Write out every item below word for word, without changing or leaving out anything.

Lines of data

____

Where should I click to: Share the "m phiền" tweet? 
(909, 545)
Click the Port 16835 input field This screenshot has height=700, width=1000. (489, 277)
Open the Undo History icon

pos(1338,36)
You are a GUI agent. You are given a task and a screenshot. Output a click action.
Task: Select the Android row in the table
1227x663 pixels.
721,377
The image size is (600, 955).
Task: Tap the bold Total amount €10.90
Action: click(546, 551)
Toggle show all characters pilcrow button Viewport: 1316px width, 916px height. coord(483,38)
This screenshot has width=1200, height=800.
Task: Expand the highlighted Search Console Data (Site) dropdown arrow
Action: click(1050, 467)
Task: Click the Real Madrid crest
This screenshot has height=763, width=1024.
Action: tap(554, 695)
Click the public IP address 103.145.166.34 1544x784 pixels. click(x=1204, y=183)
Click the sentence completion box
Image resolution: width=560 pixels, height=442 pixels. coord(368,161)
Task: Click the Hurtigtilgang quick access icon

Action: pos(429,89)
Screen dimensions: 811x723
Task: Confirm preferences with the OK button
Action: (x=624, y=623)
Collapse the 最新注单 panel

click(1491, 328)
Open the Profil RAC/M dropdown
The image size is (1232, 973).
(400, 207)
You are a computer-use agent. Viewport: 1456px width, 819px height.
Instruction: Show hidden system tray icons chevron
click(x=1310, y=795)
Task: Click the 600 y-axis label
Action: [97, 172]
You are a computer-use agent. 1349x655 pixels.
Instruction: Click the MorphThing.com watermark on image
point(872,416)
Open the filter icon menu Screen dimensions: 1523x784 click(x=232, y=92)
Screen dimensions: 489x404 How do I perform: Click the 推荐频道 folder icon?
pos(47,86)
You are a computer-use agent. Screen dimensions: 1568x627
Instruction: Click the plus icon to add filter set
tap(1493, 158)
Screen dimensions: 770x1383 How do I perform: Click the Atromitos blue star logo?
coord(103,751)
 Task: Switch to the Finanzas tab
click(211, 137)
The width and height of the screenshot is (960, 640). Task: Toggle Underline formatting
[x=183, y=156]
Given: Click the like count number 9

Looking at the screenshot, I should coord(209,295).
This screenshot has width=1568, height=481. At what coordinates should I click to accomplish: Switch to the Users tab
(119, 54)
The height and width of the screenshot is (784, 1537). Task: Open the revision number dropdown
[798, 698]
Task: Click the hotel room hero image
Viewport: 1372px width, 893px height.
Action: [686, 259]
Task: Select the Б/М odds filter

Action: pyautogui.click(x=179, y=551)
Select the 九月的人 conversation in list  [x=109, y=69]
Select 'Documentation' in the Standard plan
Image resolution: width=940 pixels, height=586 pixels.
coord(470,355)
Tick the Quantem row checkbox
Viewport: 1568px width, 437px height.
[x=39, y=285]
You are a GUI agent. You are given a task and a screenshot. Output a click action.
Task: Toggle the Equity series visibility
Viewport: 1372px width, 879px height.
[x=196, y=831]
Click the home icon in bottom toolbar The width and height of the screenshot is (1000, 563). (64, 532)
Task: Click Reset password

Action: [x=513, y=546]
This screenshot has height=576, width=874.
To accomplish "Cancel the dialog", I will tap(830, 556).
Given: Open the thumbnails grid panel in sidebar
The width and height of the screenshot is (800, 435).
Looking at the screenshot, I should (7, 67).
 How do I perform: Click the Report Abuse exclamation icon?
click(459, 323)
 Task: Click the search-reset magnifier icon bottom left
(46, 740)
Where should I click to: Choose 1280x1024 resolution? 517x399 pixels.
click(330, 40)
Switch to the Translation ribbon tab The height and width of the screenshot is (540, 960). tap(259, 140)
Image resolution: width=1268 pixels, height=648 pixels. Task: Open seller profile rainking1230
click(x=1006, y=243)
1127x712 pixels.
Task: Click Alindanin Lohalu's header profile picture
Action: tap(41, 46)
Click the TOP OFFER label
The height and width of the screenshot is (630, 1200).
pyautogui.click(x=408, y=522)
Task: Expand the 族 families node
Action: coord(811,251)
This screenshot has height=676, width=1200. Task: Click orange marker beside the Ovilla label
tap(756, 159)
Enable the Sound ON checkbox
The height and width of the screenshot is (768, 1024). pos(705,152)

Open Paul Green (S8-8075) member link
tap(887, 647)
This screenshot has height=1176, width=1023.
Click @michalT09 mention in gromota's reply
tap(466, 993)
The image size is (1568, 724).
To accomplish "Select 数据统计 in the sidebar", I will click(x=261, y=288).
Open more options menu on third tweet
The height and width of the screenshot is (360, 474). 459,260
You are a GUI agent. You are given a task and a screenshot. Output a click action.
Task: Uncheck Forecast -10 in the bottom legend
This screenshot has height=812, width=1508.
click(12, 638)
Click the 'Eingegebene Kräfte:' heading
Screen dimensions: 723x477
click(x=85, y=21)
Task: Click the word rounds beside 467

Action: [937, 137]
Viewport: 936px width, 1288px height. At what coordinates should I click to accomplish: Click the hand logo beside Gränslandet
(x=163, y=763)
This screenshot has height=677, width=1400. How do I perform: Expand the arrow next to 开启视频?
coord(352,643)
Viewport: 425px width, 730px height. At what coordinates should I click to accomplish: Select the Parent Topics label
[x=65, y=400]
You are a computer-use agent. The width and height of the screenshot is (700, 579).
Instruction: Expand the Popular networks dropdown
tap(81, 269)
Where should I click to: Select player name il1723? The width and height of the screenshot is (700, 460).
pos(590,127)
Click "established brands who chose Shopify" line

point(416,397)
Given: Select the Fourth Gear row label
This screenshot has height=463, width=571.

____

◆ EXPECTED OUTPUT ◆
Where should I click to: Share the "m phiền" tweet? 
(909, 545)
Click the Port 16835 input field This screenshot has height=700, width=1000. (489, 277)
Open the Undo History icon

pos(1338,36)
You are a GUI agent. You are given a task and a screenshot. Output a click action.
Task: Select the Android row in the table
1227x663 pixels.
721,377
The image size is (600, 955).
Task: Tap the bold Total amount €10.90
Action: click(546, 551)
Toggle show all characters pilcrow button Viewport: 1316px width, 916px height. coord(483,38)
This screenshot has width=1200, height=800.
Task: Expand the highlighted Search Console Data (Site) dropdown arrow
Action: click(1050, 467)
Task: Click the Real Madrid crest
This screenshot has height=763, width=1024.
Action: tap(554, 695)
Click the public IP address 103.145.166.34 1544x784 pixels. click(x=1204, y=183)
Click the sentence completion box
Image resolution: width=560 pixels, height=442 pixels. coord(368,161)
Task: Click the Hurtigtilgang quick access icon

Action: pos(429,89)
Screen dimensions: 811x723
Task: Confirm preferences with the OK button
Action: (x=624, y=623)
Collapse the 最新注单 panel

click(1491, 328)
Open the Profil RAC/M dropdown
The image size is (1232, 973).
(400, 207)
You are a computer-use agent. Viewport: 1456px width, 819px height.
Instruction: Show hidden system tray icons chevron
click(x=1310, y=795)
Task: Click the 600 y-axis label
Action: [97, 172]
You are a computer-use agent. 1349x655 pixels.
Instruction: Click the MorphThing.com watermark on image
point(872,416)
Open the filter icon menu Screen dimensions: 1523x784 click(x=232, y=92)
Screen dimensions: 489x404 How do I perform: Click the 推荐频道 folder icon?
pos(47,86)
You are a computer-use agent. Screen dimensions: 1568x627
Instruction: Click the plus icon to add filter set
tap(1493, 158)
Screen dimensions: 770x1383 How do I perform: Click the Atromitos blue star logo?
coord(103,751)
 Task: Switch to the Finanzas tab
click(211, 137)
The width and height of the screenshot is (960, 640). Task: Toggle Underline formatting
[x=183, y=156]
Given: Click the like count number 9

Looking at the screenshot, I should coord(209,295).
This screenshot has width=1568, height=481. At what coordinates should I click to accomplish: Switch to the Users tab
(119, 54)
The height and width of the screenshot is (784, 1537). Task: Open the revision number dropdown
[798, 698]
Task: Click the hotel room hero image
Viewport: 1372px width, 893px height.
Action: [686, 259]
Task: Select the Б/М odds filter

Action: pyautogui.click(x=179, y=551)
Select the 九月的人 conversation in list  [x=109, y=69]
Select 'Documentation' in the Standard plan
Image resolution: width=940 pixels, height=586 pixels.
coord(470,355)
Tick the Quantem row checkbox
Viewport: 1568px width, 437px height.
[x=39, y=285]
You are a GUI agent. You are given a task and a screenshot. Output a click action.
Task: Toggle the Equity series visibility
Viewport: 1372px width, 879px height.
[x=196, y=831]
Click the home icon in bottom toolbar The width and height of the screenshot is (1000, 563). (64, 532)
Task: Click Reset password

Action: [x=513, y=546]
This screenshot has height=576, width=874.
To accomplish "Cancel the dialog", I will tap(830, 556).
Given: Open the thumbnails grid panel in sidebar
The width and height of the screenshot is (800, 435).
Looking at the screenshot, I should (7, 67).
 How do I perform: Click the Report Abuse exclamation icon?
click(459, 323)
 Task: Click the search-reset magnifier icon bottom left
(46, 740)
Where should I click to: Choose 1280x1024 resolution? 517x399 pixels.
click(330, 40)
Switch to the Translation ribbon tab The height and width of the screenshot is (540, 960). tap(259, 140)
Image resolution: width=1268 pixels, height=648 pixels. Task: Open seller profile rainking1230
click(x=1006, y=243)
1127x712 pixels.
Task: Click Alindanin Lohalu's header profile picture
Action: tap(41, 46)
Click the TOP OFFER label
The height and width of the screenshot is (630, 1200).
pyautogui.click(x=408, y=522)
Task: Expand the 族 families node
Action: coord(811,251)
This screenshot has height=676, width=1200. Task: Click orange marker beside the Ovilla label
tap(756, 159)
Enable the Sound ON checkbox
The height and width of the screenshot is (768, 1024). pos(705,152)

Open Paul Green (S8-8075) member link
tap(887, 647)
This screenshot has height=1176, width=1023.
Click @michalT09 mention in gromota's reply
tap(466, 993)
The image size is (1568, 724).
To accomplish "Select 数据统计 in the sidebar", I will click(x=261, y=288).
Open more options menu on third tweet
The height and width of the screenshot is (360, 474). 459,260
You are a GUI agent. You are given a task and a screenshot. Output a click action.
Task: Uncheck Forecast -10 in the bottom legend
This screenshot has height=812, width=1508.
click(12, 638)
Click the 'Eingegebene Kräfte:' heading
Screen dimensions: 723x477
click(x=85, y=21)
Task: Click the word rounds beside 467

Action: [937, 137]
Viewport: 936px width, 1288px height. At what coordinates should I click to accomplish: Click the hand logo beside Gränslandet
(x=163, y=763)
This screenshot has height=677, width=1400. How do I perform: Expand the arrow next to 开启视频?
coord(352,643)
Viewport: 425px width, 730px height. At what coordinates should I click to accomplish: Select the Parent Topics label
[x=65, y=400]
You are a computer-use agent. The width and height of the screenshot is (700, 579).
Instruction: Expand the Popular networks dropdown
tap(81, 269)
Where should I click to: Select player name il1723? The width and height of the screenshot is (700, 460).
pos(590,127)
Click "established brands who chose Shopify" line

point(416,397)
Given: Select the Fourth Gear row label
This screenshot has height=463, width=571.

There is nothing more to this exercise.